Или она не приняла в расчет что-то новое в собственных взглядах, свою новую зрелость, новые критерии, новый опыт, которые, обладай она ими в ту пору, задушили бы эту страсть в зародыше?
Этого она не знала и уже никогда не узнает.
Цок-цок, цок-цок, все ближе к дому.
Корделия думала: "Я возвращаюсь не ради себя самой. Но все, что Прайди говорил о Яне, – правда". Она возвращается, чтобы принять вызов. Принять бразды правления, когда они выпадут из слабеющих рук Фредерика Фергюсона. Заняться домом, фабриками, новыми домами для рабочих, заботиться о своем благополучии и благополучии сына.
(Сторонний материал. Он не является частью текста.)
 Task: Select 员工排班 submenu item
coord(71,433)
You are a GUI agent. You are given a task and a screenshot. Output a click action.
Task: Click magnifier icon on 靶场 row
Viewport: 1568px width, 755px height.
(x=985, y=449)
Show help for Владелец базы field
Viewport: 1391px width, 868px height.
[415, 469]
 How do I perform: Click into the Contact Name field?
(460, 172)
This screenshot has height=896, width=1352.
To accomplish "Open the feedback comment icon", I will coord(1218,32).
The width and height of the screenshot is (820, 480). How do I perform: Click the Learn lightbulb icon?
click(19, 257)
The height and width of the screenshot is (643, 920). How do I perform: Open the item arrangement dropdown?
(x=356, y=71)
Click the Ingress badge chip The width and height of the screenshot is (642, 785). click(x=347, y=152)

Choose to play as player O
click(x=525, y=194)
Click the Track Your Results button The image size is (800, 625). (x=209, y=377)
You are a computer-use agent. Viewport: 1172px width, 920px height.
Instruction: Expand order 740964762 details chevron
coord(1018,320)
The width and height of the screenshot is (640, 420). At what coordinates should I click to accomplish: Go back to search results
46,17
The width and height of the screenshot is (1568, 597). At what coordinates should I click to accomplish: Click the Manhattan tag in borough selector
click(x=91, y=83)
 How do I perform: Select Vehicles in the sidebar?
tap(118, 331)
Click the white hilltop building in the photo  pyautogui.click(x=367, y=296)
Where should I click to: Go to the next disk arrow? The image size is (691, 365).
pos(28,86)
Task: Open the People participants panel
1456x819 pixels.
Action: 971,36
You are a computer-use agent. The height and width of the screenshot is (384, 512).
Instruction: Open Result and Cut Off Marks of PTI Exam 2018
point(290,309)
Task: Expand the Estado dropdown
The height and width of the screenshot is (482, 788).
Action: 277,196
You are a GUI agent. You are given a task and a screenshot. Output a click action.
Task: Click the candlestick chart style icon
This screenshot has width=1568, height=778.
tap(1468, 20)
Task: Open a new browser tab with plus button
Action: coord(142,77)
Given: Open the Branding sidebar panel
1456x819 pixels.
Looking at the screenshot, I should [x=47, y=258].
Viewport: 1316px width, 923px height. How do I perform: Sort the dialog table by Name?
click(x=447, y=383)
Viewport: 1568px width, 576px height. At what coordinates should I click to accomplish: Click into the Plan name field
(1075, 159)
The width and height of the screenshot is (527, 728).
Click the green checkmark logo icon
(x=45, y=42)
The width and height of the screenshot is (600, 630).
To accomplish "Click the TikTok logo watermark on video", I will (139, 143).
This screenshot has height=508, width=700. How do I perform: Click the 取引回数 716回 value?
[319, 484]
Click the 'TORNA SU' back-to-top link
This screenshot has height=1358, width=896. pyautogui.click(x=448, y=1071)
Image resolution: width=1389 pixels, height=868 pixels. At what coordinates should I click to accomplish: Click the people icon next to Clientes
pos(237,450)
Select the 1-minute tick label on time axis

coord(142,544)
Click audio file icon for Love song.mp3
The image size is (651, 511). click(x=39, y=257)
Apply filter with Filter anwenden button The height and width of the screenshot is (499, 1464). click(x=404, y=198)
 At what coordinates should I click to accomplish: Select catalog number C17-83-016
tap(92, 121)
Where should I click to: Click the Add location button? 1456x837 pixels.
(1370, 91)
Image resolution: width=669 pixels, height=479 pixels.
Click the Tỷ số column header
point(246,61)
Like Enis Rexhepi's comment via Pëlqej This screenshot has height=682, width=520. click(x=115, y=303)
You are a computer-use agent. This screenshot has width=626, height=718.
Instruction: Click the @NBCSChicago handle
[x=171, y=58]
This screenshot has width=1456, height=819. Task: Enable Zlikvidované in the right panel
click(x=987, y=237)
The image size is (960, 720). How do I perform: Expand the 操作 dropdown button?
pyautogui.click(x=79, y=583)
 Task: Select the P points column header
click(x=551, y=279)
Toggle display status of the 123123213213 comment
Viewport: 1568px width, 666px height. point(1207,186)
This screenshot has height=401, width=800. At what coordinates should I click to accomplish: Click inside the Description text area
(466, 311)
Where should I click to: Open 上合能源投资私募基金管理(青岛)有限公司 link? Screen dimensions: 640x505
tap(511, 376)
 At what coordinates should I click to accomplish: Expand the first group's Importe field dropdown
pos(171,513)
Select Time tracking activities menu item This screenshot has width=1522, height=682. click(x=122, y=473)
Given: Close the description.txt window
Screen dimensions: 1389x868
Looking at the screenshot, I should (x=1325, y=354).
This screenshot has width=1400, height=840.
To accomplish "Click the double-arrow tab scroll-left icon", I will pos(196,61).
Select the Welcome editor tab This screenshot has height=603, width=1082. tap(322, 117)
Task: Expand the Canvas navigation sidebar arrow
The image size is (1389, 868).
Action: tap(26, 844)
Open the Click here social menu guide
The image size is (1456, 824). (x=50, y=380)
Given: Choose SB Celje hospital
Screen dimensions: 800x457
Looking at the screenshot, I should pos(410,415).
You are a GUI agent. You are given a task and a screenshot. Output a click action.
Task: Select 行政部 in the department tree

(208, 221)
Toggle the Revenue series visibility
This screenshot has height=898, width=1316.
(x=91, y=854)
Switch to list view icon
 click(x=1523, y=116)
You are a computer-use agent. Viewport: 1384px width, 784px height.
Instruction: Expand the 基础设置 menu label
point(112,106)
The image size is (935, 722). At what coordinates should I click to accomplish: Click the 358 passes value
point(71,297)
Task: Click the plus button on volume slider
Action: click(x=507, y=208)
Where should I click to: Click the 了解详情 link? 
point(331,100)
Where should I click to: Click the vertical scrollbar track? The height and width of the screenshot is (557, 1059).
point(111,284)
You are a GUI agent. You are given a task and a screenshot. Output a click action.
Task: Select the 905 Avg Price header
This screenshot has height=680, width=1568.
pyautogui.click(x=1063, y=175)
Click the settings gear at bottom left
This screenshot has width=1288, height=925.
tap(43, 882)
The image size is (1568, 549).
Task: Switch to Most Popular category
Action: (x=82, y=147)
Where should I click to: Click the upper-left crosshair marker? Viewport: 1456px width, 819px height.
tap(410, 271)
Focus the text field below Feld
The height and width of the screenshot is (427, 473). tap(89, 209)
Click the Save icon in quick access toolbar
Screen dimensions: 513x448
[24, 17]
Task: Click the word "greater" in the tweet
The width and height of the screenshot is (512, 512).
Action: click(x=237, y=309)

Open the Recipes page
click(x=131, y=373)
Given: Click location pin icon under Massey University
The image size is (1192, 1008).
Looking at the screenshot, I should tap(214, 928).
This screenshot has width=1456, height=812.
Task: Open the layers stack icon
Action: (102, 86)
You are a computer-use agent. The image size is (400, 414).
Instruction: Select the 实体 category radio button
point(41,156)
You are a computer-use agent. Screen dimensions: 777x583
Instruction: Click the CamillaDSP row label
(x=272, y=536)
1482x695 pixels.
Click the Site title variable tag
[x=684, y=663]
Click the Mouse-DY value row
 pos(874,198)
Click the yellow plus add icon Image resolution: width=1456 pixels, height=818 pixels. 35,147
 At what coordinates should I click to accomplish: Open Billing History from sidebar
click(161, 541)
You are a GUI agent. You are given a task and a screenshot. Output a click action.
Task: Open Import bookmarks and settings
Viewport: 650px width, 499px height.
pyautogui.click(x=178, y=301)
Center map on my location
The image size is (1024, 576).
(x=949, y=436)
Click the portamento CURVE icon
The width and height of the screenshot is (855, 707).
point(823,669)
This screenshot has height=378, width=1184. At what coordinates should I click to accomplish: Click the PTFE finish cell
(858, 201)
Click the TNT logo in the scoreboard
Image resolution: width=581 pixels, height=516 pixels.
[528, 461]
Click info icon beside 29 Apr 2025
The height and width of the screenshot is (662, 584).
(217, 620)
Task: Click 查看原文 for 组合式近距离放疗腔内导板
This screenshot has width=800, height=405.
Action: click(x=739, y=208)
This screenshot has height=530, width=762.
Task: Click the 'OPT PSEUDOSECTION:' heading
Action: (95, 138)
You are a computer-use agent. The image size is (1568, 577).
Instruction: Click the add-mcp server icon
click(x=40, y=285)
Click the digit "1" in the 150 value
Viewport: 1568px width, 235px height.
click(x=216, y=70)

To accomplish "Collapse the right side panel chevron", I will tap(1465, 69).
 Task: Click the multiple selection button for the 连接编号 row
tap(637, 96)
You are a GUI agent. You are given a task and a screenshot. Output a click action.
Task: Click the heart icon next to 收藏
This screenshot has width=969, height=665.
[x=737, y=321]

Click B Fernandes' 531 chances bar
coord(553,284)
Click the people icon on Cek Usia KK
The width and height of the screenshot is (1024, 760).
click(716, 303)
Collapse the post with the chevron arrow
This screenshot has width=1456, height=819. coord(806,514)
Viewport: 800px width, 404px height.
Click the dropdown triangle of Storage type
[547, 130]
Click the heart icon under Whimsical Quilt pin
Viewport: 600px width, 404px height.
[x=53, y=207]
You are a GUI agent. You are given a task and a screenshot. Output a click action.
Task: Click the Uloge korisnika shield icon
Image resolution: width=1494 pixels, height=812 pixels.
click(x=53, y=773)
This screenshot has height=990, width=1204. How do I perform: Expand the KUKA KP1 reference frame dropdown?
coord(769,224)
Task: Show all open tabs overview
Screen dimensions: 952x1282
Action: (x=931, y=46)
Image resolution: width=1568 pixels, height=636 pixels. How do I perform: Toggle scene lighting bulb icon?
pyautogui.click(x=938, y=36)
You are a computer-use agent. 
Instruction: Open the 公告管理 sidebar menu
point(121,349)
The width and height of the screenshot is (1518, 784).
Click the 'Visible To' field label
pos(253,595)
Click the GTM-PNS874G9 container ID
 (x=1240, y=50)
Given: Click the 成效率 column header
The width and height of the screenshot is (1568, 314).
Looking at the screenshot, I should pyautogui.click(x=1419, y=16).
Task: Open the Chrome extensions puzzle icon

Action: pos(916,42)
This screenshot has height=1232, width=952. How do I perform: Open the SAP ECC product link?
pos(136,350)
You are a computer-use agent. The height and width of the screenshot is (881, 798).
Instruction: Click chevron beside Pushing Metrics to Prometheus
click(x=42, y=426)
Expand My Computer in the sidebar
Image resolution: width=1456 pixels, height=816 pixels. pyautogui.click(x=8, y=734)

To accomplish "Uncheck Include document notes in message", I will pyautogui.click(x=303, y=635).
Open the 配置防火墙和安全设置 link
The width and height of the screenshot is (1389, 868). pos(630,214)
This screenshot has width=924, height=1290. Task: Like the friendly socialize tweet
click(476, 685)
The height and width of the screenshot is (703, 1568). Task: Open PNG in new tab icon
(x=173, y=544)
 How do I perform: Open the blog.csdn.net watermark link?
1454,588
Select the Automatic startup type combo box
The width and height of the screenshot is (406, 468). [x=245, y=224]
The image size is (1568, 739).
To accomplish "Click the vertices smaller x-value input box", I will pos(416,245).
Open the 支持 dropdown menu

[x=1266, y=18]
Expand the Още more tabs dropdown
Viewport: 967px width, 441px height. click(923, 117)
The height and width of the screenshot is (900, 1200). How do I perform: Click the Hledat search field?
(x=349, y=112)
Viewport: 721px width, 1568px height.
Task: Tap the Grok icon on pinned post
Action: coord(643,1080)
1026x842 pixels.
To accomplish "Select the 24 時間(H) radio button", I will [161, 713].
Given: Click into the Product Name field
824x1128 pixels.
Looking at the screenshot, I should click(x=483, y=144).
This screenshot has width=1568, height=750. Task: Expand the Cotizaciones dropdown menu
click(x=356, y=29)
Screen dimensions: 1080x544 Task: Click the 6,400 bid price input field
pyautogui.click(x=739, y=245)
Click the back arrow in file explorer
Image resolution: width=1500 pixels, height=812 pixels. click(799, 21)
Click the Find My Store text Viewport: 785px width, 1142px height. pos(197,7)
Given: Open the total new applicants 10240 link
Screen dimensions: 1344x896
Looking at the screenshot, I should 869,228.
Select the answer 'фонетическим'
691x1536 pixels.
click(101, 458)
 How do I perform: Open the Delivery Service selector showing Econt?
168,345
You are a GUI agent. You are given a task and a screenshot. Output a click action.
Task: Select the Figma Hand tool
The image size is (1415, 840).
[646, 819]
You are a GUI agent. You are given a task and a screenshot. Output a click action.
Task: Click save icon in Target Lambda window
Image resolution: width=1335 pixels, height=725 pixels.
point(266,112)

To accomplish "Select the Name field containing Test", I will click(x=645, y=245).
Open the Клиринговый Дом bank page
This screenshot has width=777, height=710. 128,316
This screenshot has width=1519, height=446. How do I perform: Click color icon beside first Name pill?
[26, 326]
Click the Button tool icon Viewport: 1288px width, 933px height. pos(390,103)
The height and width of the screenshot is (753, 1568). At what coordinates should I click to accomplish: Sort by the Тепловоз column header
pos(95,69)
Возможно, в настроении Фредерика Фергюсона уже произошли перемены. Он, разумеется, оправится от своего поражения, выкарабкается из бездны, снова усвоит диктаторские замашки, старые претензии. Будущее, как и прошлое, чревато конфликтами.
Но временами – было бы нечестно это отрицать – они смогут слаженно работать вместе, как не раз случалось в прошлом.
Сегодня перед рассветом Корделии вдруг пришло в голову, что, если бы не Фредерик Фергюсон с его проектами, она так и осталась бы ученицей, а затем помощницей модистки, вышла замуж за ремесленника и унесла бы с собой в могилу все задатки, все нераскрытые способности.
И еще ей пришло в голову, что, если бы какой-нибудь циник наблюдал за этим этапом ее жизни со стороны, с присущей циникам беспристрастностью, он мог бы предположить, что на самом деле решающими для нее были не отношения со Стивеном или Бруком, как бы ни были они ей дороги и чего бы она ни выстрадала из-за них, а ее отношения с Фредериком Фергюсоном, развивающиеся подспудно, на заднем плане, незаметно для окружающих и для нее самой.